Seth: If you're a computer programmer and you want to figure out how something works, the way you do it is not by reading a manual or following a map. You do it by trying something, seeing what happens, learning from it and then trying something else. That's how we figured out how the world worked when we were 5 years old, and it's the way we figure out how to do something new in a changing world.
The reason that I wrote the book is that somehow we've lulled ourselves into this feeling that we need to wait for someone else to tell us what to do and give us permission to do it, as opposed to taking action and doing it ourselves.
Mike: You mentioned in the book it was your uncle who designed the “box” and put it in the crib of one of your cousins?
Seth: My uncle has a PhD from MIT. We call him “the admiral” because he was in the Navy ROTC program. He worked with lasers and all sorts of technology.

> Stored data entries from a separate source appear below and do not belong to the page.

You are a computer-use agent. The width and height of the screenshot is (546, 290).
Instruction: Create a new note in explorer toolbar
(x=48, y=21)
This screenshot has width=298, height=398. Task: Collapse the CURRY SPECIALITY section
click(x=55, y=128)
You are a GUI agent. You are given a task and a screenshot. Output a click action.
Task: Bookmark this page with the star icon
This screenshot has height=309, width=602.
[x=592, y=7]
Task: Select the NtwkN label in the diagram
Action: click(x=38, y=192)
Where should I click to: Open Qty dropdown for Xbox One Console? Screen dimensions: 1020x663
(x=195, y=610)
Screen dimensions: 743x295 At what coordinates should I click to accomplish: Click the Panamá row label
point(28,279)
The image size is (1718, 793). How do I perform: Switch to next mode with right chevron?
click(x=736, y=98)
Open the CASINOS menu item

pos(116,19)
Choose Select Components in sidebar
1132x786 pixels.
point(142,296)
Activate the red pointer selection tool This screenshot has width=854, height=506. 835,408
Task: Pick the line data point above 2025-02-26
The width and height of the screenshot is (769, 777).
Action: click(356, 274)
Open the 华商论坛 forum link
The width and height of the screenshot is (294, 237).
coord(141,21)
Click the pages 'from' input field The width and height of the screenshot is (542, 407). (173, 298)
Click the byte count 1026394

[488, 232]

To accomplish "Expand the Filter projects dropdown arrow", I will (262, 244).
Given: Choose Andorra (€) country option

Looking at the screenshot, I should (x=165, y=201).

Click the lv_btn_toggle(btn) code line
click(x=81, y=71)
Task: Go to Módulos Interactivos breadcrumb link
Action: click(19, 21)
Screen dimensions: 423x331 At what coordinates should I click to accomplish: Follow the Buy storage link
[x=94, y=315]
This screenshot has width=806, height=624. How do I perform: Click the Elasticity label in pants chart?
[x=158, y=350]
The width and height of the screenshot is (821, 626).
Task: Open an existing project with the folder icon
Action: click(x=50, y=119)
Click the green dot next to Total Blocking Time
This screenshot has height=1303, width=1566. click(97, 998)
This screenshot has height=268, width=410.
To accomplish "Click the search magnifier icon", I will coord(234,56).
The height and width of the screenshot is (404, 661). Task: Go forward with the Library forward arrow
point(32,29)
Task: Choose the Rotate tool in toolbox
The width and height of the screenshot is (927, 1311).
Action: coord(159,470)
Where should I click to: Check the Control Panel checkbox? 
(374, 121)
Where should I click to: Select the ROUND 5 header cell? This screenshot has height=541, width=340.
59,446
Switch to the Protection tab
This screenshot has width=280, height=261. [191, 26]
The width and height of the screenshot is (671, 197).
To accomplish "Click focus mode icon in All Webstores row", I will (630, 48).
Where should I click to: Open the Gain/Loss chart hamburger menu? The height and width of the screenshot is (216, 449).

I have this vivid memory of when I was just 10 or 12 years old. My cousin was born and my uncle built a box—it must have weighed three pounds—in gray steel with one of those big, thick, black electrical cords. It had on it three or four switches and dials, and when you flipped a switch, something happened. A buzzer would go off or a light would flash. You'd turn a dial and something else would change. He plugged this thing in and threw it in the crib.
His thinking was that it's natural for a kid to play with things, to figure out how they work. In a stable world, we don't necessarily want people to do that because we want them to work on the assembly line and do what they're told. I don't know if you've noticed, but this isn't a stable world anymore.
Mike: Let's talk about your new book and how it's different from all the other books you've written.
Seth: Well, it's like The Dip, in that it's very short. I've started a new publishing company called The Domino Project and the book was written with that in mind.
The Domino Project is trying to make ideas easier to spread. I think books are important and book publishers are basically trying to kill books. They're making them too expensive, too long, too slow, too hard to spread and too hard to find. So the public is just ignoring them and moving on to the next thing.
I wanted to make it easy for someone, if they're moved by the idea in a book, to hand it to someone else or to hand it to five other people or 50 other people, and say, “This is the way we're going to do things around here from now on.” That's what books are great at, and I want to optimize for that kind of conversation.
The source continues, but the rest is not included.